Deep But Reliable: Advancing Multi-turn Reasoning for Thinking with Images
Wenhao Yang, Yu Xia, Jinlong Huang, Shiyin Lu, Qing-Guo Chen, Zhao Xu, Weihua Luo, Kaifu Zhang, Yuanyu Wan, Lijun Zhang
TL;DR
DRIM tackles unreliable multi-turn reasoning in vision-language models by building a high-difficulty, verifiable visual QA dataset and training with a three-stage pipeline: cold-start supervised fine-tuning, followed by reinforcement learning with a redundancy-penalized objective to encourage self-reflection and broad multi-scale exploration.
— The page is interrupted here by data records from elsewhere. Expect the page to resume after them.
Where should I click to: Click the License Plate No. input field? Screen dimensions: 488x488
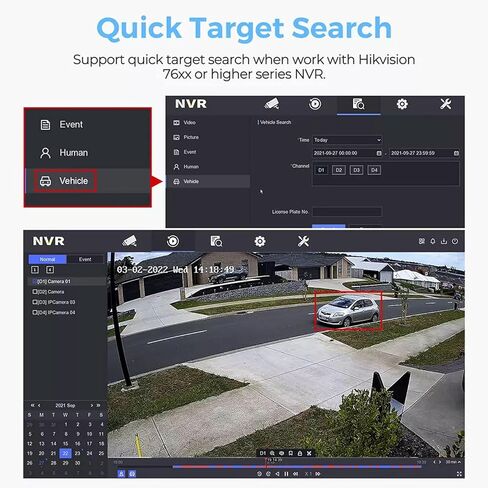347,212
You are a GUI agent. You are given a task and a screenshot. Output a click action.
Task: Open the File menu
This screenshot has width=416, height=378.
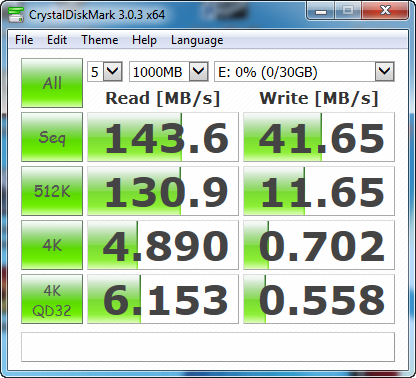tap(24, 40)
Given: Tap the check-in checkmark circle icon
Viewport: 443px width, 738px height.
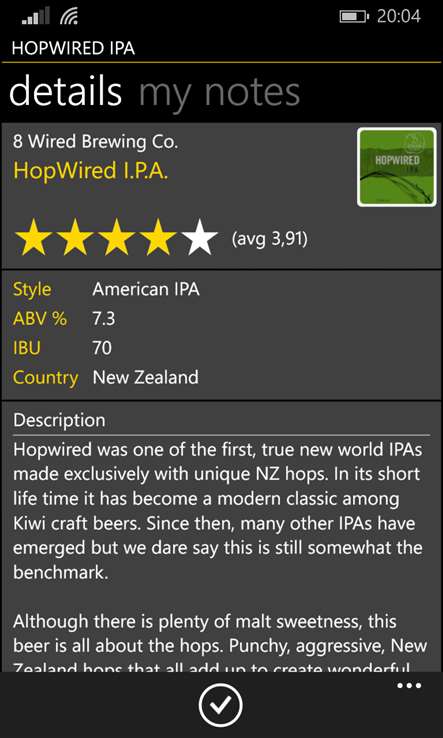Looking at the screenshot, I should tap(220, 705).
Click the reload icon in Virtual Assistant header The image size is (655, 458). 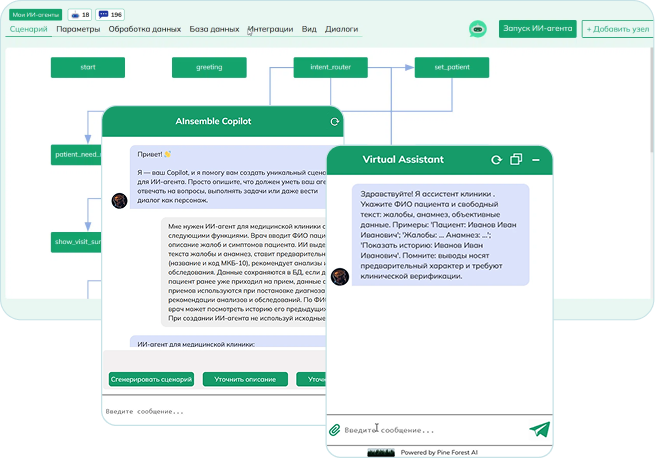coord(496,160)
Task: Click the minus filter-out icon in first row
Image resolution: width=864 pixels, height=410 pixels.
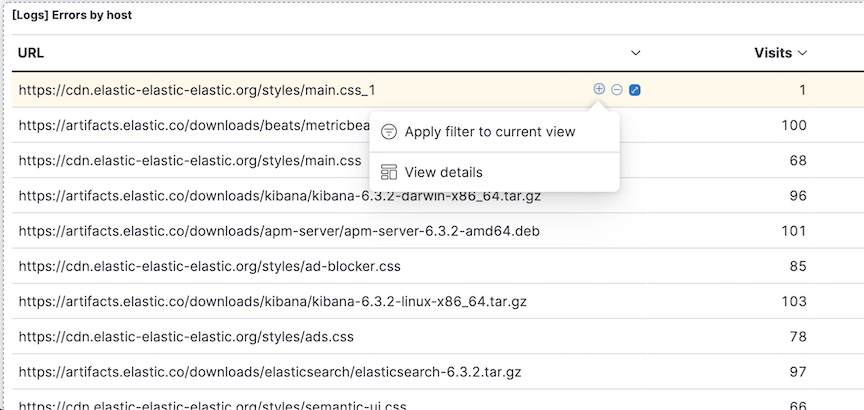Action: point(617,89)
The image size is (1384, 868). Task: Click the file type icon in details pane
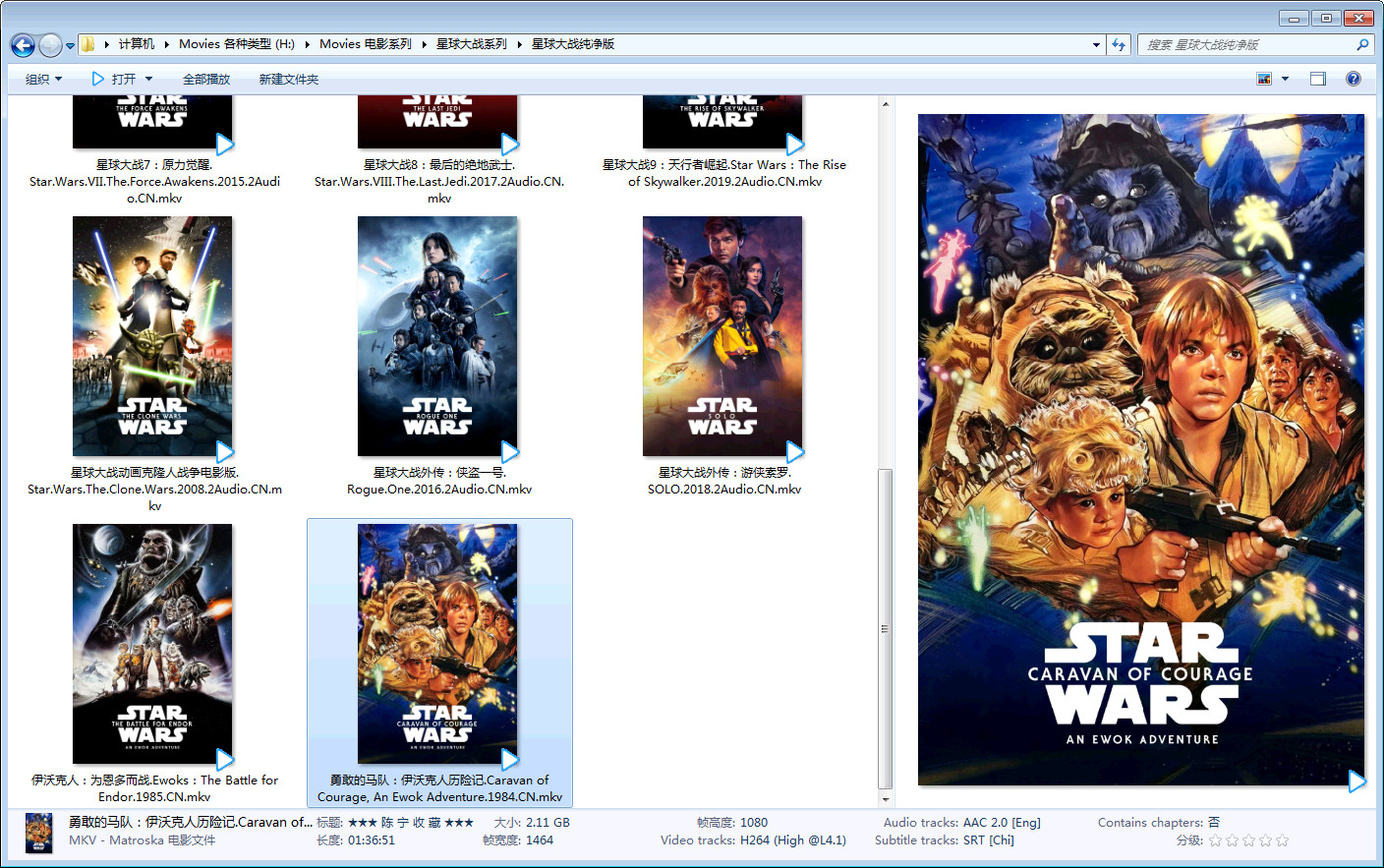pos(39,833)
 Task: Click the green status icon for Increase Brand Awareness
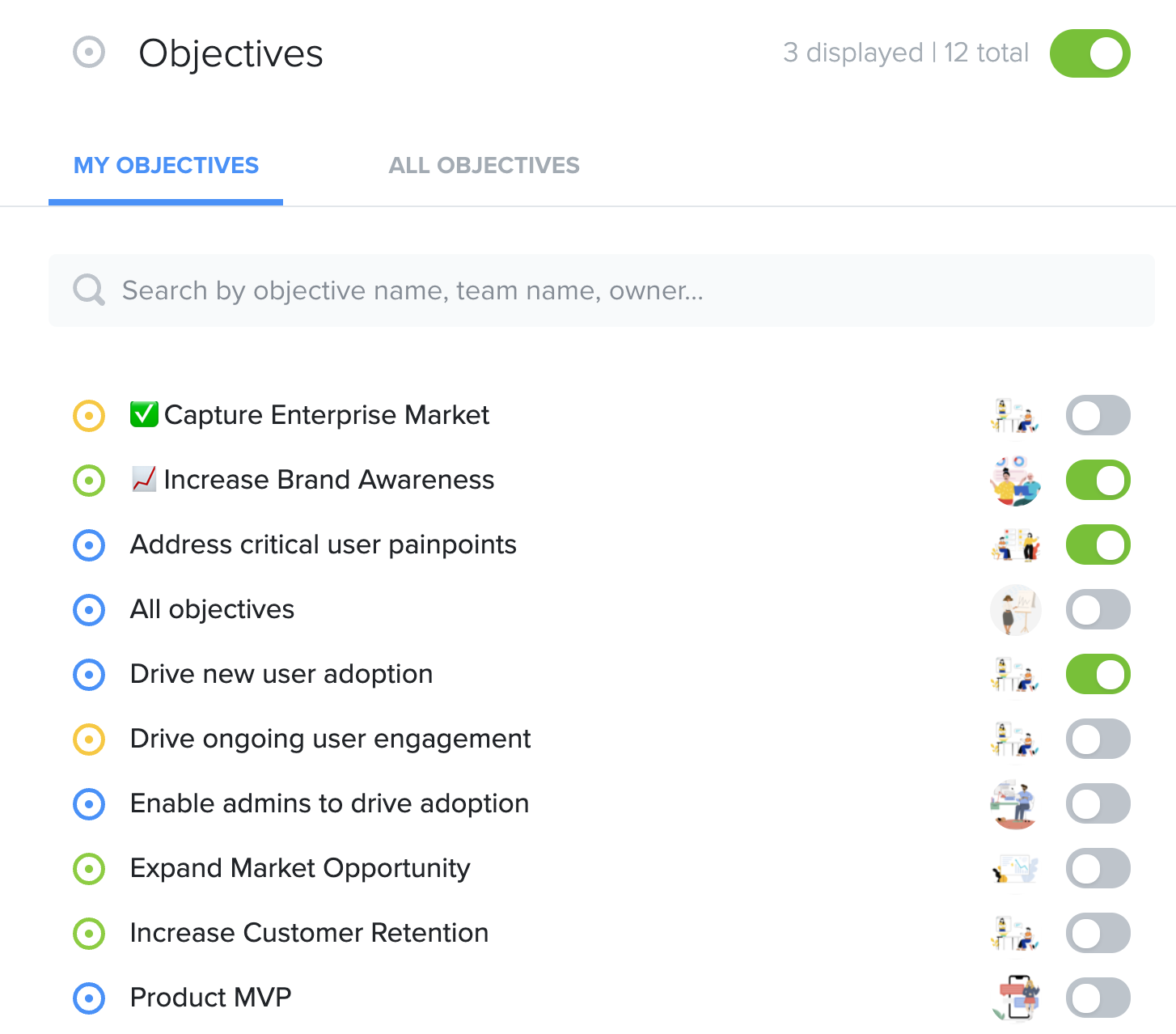(x=89, y=481)
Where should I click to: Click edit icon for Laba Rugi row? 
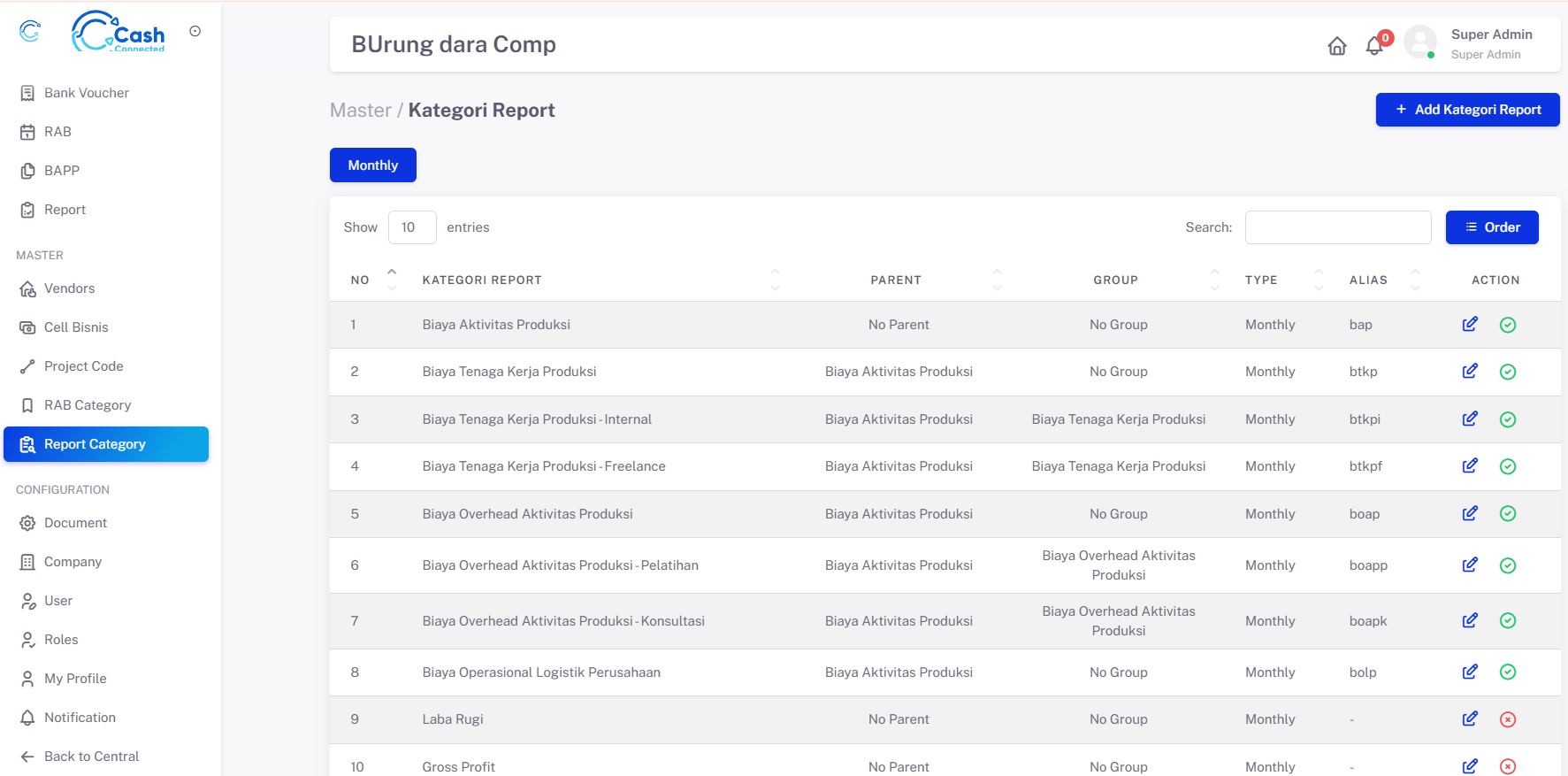click(x=1470, y=719)
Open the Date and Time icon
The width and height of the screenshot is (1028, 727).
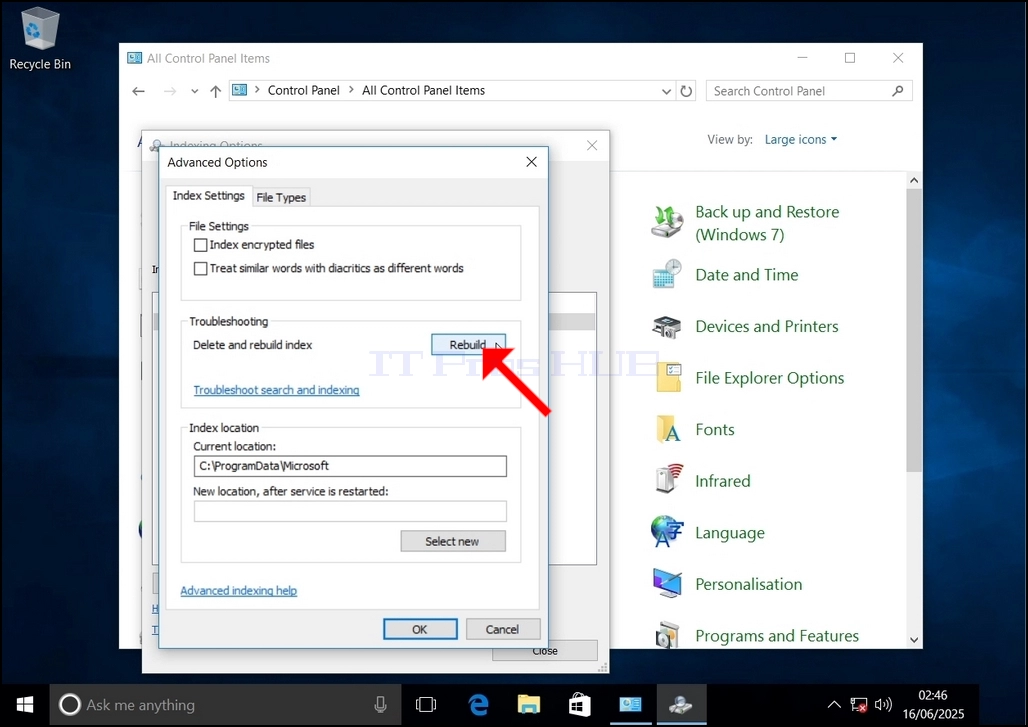tap(667, 274)
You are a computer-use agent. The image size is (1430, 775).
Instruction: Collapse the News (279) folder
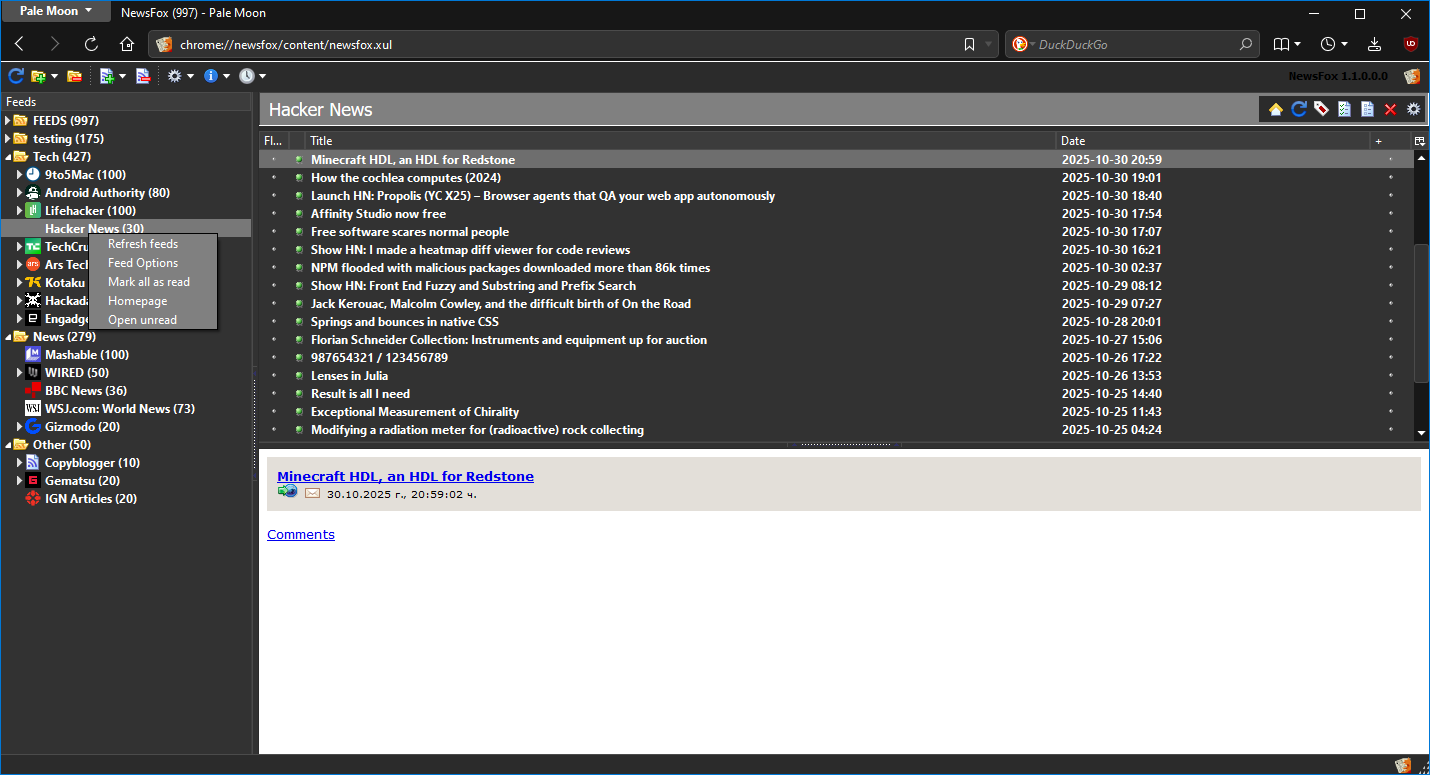[8, 337]
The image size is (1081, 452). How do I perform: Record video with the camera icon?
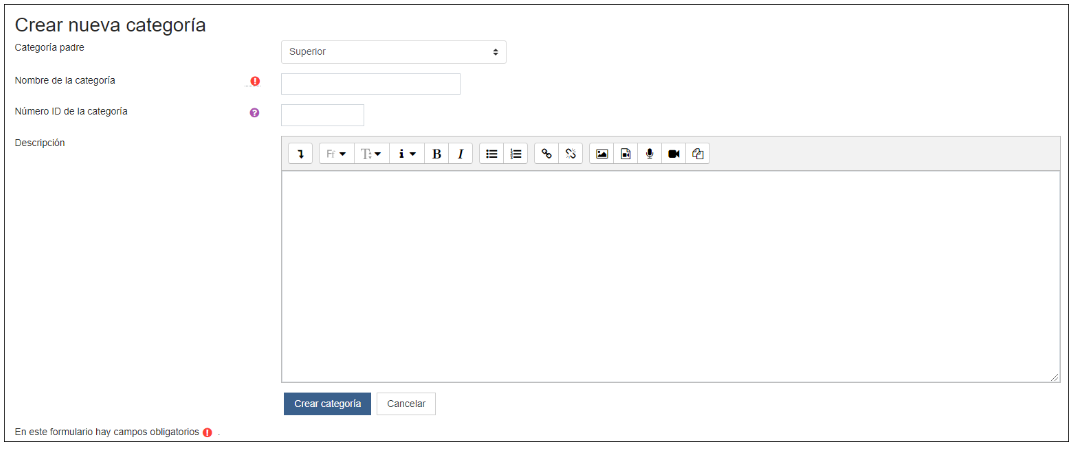(674, 154)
The method enables iterative zoom-in tool calls on high-resolution images, producing deep but reliable multimodal chain-of-thought. Experiments on high-resolution benchmarks show DRIM achieves state-of-the-art or competitive performance and the ablations validate the importance of each component. The work advances thinking-with-images paradigms and provides datasets, prompts, and training schemes for future research.
Abstract
Recent advances in large Vision-Language Models (VLMs) have exhibited strong reasoning capabilities on complex visual tasks by thinking with images in their Chain-of-Thought (CoT), which is achieved by actively invoking tools to analyze visual inputs rather than merely perceiving them. However, existing models often struggle to reflect on and correct themselves when attempting incorrect reasoning trajectories. To address this limitation, we propose DRIM, a model that enables deep but reliable multi-turn reasoning when thinking with images in its multimodal CoT. Our pipeline comprises three stages: data construction, cold-start SFT and RL. Based on a high-resolution image dataset, we construct high-difficulty and verifiable visual question-answer pairs, where solving each task requires multi-turn tool calls to reach the correct answer. In the SFT stage, we collect tool trajectories as cold-start data, guiding a multi-turn reasoning pattern. In the RL stage, we introduce redundancy-penalized policy optimization, which incentivizes the model to develop a self-reflective reasoning pattern. The basic idea is to impose judgment on reasoning trajectories and penalize those that produce incorrect answers without sufficient multi-scale exploration. Extensive experiments demonstrate that DRIM achieves superior performance on visual understanding benchmarks.